Supplied entries ::
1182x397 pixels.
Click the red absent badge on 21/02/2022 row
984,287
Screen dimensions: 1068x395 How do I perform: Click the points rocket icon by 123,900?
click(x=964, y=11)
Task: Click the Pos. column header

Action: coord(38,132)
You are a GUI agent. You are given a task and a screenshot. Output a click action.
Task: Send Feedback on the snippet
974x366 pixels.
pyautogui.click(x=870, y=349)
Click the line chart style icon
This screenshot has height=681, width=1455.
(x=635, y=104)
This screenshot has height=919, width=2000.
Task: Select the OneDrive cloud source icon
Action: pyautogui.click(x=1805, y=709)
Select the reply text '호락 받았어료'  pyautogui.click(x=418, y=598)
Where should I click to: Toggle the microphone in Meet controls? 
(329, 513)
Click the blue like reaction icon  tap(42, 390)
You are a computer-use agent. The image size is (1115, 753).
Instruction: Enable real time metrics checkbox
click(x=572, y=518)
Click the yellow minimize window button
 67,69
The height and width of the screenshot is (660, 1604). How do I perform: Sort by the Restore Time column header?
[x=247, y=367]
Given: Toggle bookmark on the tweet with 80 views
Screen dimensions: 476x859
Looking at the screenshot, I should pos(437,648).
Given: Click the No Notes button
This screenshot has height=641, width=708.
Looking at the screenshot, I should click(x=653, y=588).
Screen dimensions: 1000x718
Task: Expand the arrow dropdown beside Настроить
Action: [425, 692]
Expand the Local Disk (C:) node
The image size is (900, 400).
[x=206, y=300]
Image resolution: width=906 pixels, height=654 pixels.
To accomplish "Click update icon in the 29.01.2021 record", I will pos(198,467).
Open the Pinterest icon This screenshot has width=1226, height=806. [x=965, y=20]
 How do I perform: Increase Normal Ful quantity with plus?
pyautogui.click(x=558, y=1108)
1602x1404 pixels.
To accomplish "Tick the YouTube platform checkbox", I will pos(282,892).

Your objective :: In the listing above, show every line with the word "accomplish".

Output for this exercise ::
To accomplish "Click update icon in the 29.01.2021 record", I will pos(198,467).
To accomplish "Tick the YouTube platform checkbox", I will pos(282,892).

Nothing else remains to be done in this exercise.